## WHAT YOU HAVE TO DO
Using the line that contains "You are a GUI" as the first line and the last line of the data as the final one, give every line in that range again exactly.

[Data extracted from a collection]
-- Opening Marker --
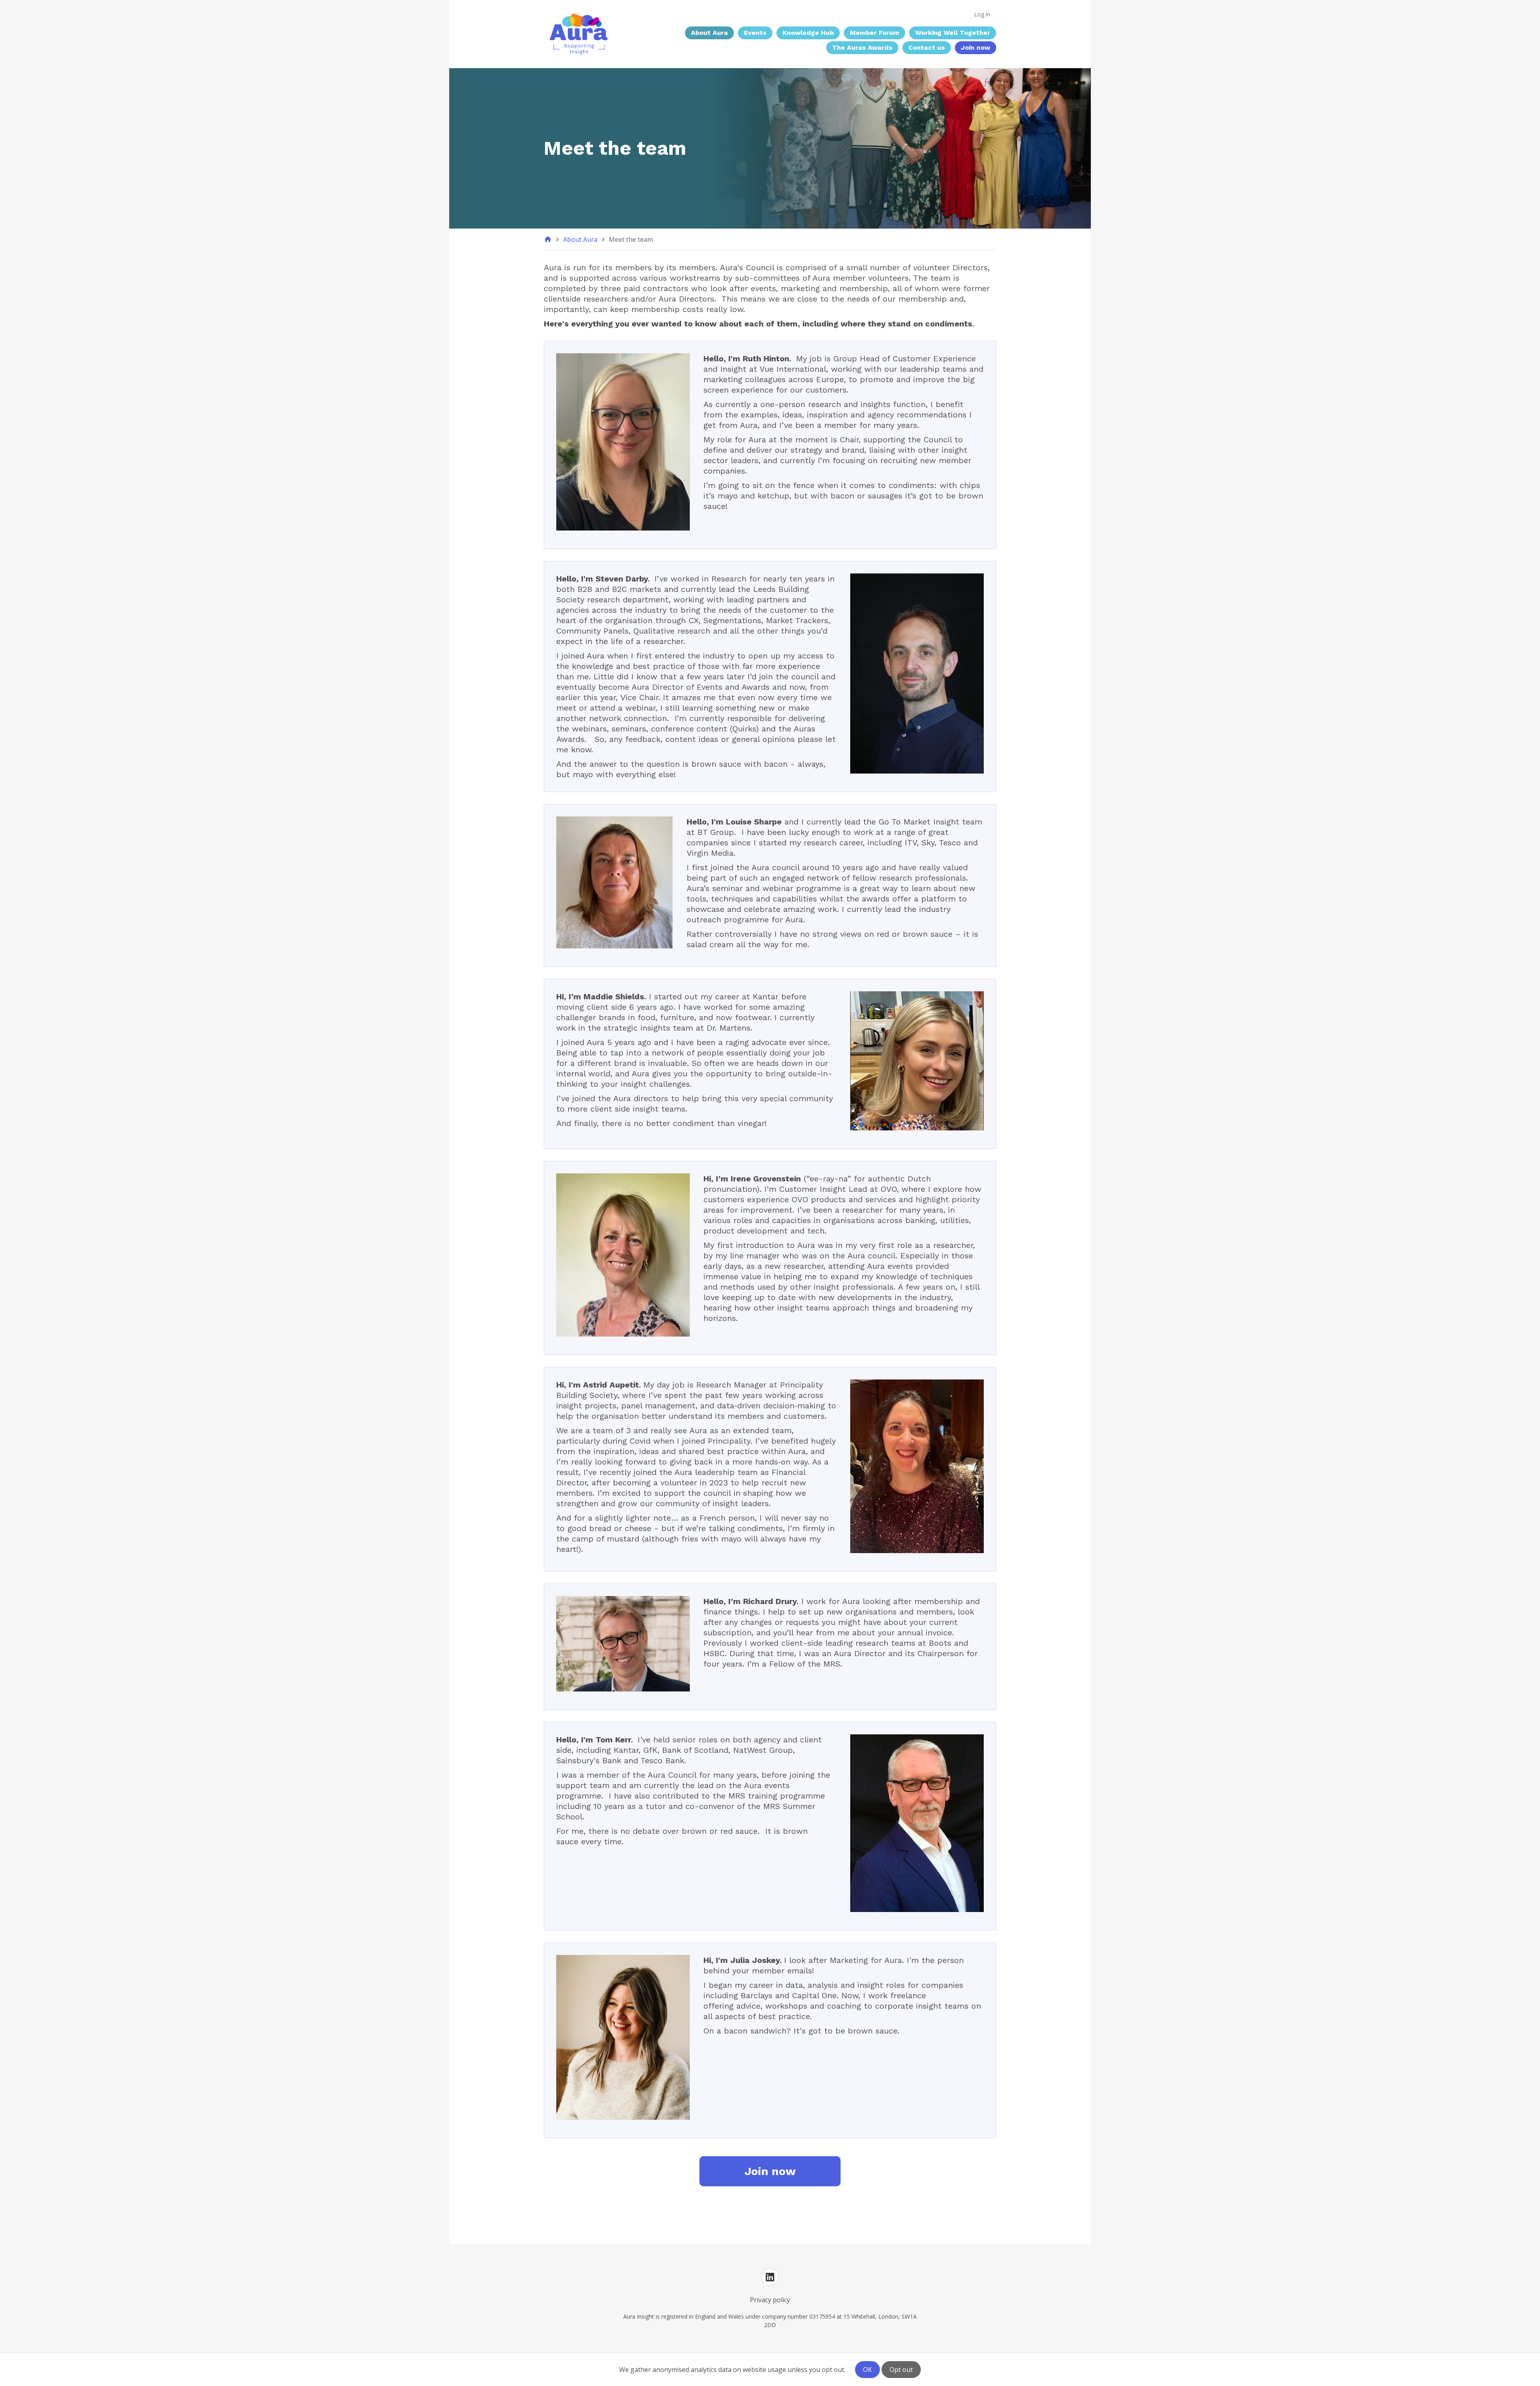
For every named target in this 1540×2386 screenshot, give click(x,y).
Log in (982, 14)
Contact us (926, 47)
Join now (975, 47)
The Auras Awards (862, 47)
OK (867, 2369)
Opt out (901, 2369)
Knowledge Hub (808, 32)
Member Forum (874, 32)
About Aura (709, 32)
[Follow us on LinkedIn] (770, 2277)
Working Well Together (952, 32)
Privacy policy (770, 2299)
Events (755, 32)
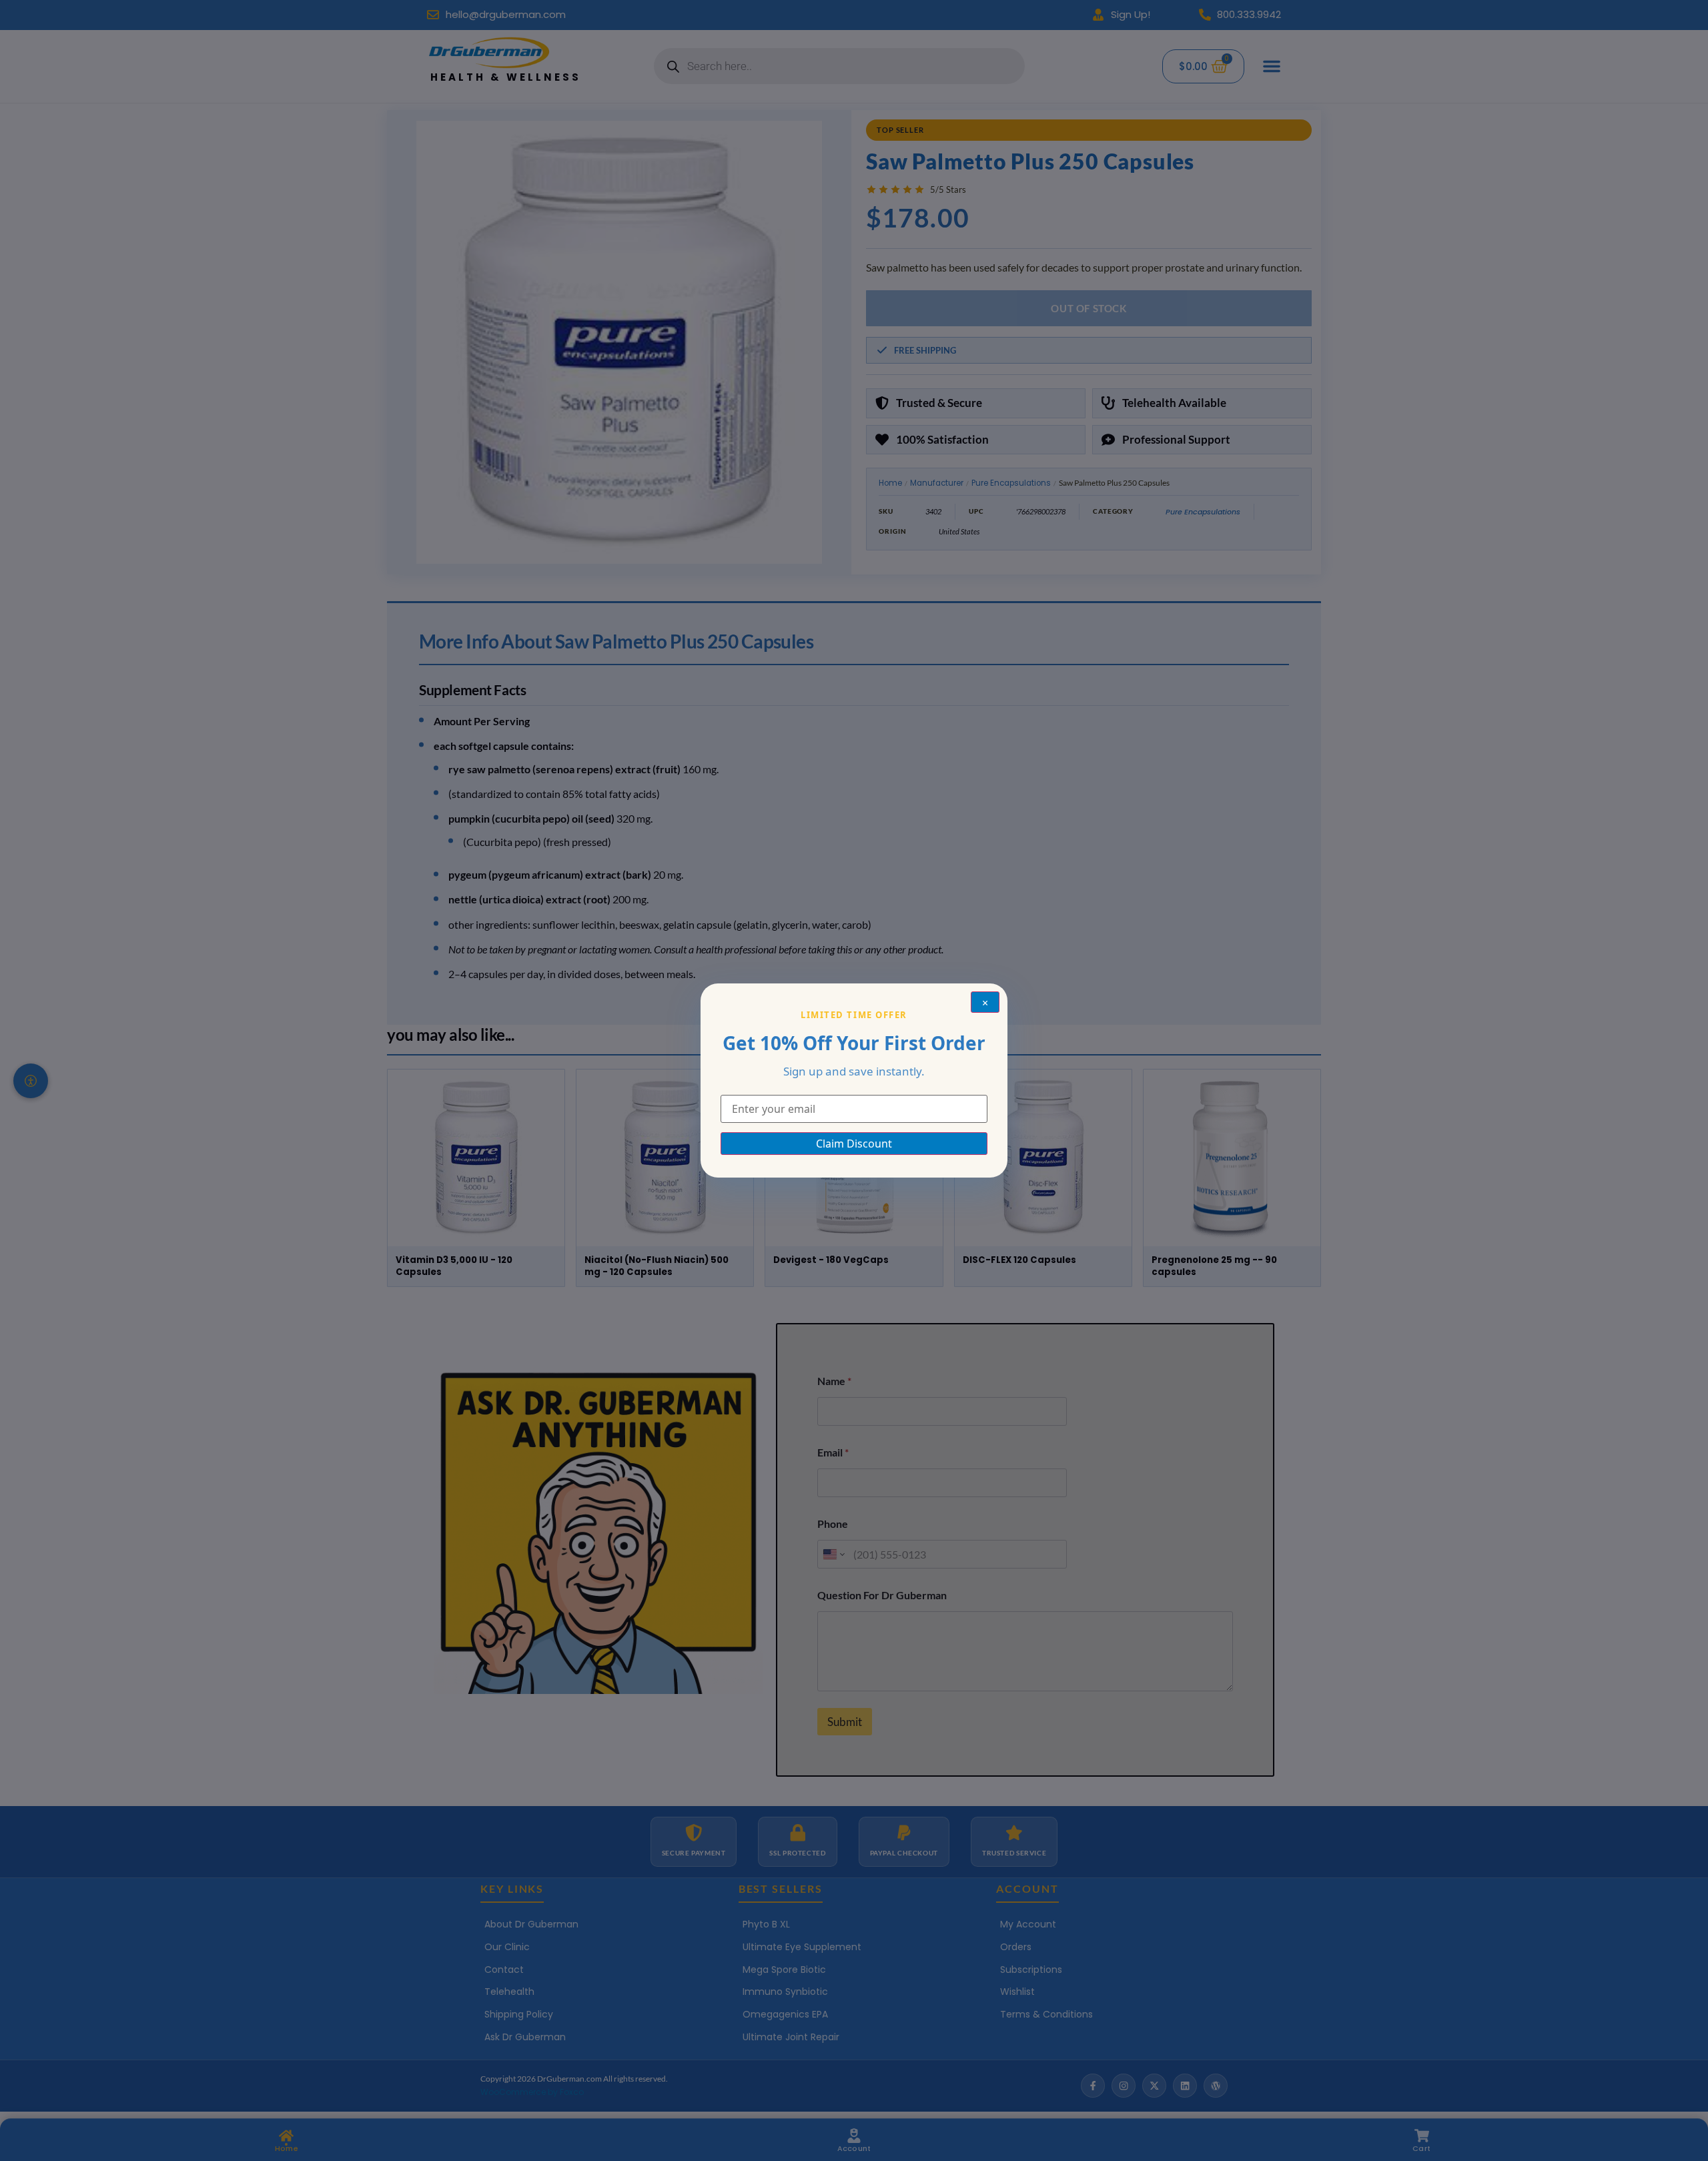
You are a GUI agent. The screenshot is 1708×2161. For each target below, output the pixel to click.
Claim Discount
-- Closing Marker --
## TASK RESPONSE
You are a GUI agent. The screenshot is 1708×2161. For each target below, output the pixel to click.
Claim Discount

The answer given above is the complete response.